Weaving her own experience with remarkable new discoveries, Grandin introduces the advances in neuroimaging and genetic research that link brain science to behavior, even sharing her own brain scan to show which anomalies might explain common symptoms. Most excitingly, she argues that parents and teachers of kids on the autism spectrum must focus on their long-overlooked strengths to foster their unique contributions. The Autistic Brain brings Grandin’s singular perspective into the heart of the autism revolution.

 

My Rating: 5/5 stars

 

My Review: The Autistic Brain by Dr. Temple Grandin and co-author Richard Panek is a brilliant overview of the science of autism, and a look into the mind of an autistic woman who is also what she calls a picture thinker.

In this book, Dr. Grandin focuses on how the minds of autistic people might work, and what their potential strengths are. According to Dr. Grandin there are potentially three types of thinkers: picture thinkers, like her, pattern thinkers, and word-fact thinkers.

The book is full of relatable individual experiences (if you’re autistic) and up-to-date summaries of autism research. Dr. Grandin even includes her own brain scan compared to that of a neurotypical (non autistic) persons, and she explains in detail how the very shape of her brain may play a role in her autistic symptoms.

Dr. Grandin emphasizes autism being in your brain rather than in your mind. Here is a quote from the book explaining why: “When something is ‘all in your mind,’ people tend to think that it’s willful, that it’s something you could control if only you tried harder or if you had been trained differently. I’m hoping that the newfound certainty that autism is in your brain and in your genes will affect public attitudes.”

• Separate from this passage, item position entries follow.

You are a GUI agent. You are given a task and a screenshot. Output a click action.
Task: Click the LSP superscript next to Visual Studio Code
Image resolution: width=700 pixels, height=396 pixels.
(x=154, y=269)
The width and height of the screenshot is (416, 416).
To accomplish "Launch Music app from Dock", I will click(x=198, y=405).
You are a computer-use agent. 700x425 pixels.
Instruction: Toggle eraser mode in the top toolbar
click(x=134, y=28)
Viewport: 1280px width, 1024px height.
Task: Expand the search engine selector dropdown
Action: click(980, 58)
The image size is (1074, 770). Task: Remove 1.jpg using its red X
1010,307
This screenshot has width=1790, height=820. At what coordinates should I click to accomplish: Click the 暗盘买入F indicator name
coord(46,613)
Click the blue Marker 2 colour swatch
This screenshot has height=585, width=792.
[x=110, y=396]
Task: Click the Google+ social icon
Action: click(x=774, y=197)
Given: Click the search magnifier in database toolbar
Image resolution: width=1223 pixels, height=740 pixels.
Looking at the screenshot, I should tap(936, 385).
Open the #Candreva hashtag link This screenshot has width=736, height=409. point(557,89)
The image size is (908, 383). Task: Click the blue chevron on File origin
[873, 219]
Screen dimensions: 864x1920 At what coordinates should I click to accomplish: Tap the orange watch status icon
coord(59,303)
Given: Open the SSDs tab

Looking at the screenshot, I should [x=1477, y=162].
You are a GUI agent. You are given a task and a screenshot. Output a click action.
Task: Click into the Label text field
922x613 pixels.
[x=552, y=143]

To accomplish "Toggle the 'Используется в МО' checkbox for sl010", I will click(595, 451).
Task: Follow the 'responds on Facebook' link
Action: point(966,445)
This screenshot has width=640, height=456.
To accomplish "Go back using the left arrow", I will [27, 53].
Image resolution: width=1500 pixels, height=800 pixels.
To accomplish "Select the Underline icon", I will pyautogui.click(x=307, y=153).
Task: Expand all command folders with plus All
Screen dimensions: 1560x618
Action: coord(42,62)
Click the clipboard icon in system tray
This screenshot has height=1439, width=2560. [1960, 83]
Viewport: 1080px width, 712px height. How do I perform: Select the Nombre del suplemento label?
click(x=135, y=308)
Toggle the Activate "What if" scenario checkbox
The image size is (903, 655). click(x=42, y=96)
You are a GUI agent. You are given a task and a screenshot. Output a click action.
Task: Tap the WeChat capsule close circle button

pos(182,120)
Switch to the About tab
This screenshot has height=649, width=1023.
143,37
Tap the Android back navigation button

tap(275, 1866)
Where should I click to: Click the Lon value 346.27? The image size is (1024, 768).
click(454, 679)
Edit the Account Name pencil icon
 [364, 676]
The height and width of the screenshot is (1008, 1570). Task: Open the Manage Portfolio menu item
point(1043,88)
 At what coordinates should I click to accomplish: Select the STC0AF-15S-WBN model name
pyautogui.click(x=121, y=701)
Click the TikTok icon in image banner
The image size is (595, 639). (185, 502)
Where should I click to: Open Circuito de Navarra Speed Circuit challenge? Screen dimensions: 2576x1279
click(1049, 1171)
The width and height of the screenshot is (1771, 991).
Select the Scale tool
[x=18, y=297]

At the back of the book Dr. Grandin includes a few lists with jobs that will suit the various kinds of thinkers. Examples include photographer for picture thinkers, historian for word-fact thinkers, and computer programmer for pattern thinkers. This is a practical way to get people thinking less about what an autistic person can’t do, and more about what they can do.

The book also includes an AQ test, or Autism-Spectrum Quotient created by Simon Baron-Cohen and his colleagues at Cambridge’s Autism Research Centre. While this tool is not suitable for making a diagnosis, in the first major trial using the test 80% of those diagnosed with autism or a related disorder scored 32 or higher (out of 50). For those who are wondering if they are on the spectrum, taking this test could help lead someone to seeing a specialist to rule out, or diagnose, autism.

Overall I enjoyed the tone of the book. I found only one typo (at the very top of pg. 194 “How do you that?” Presumably should be “How do you do that?” It’s well formatted with frequent breaks, and intelligent use of bullet points, and images. The notes section is full of references for further reading.

I highly recommend this book for anyone who is interested in autism.

 

Type of Reader Suited For: Autistics, friends, relatives, spouses of autistics.

 

Additional Notes/Links: Dr. Temple Grandin has a TED talk that is informative and inspirational. It is a must-see.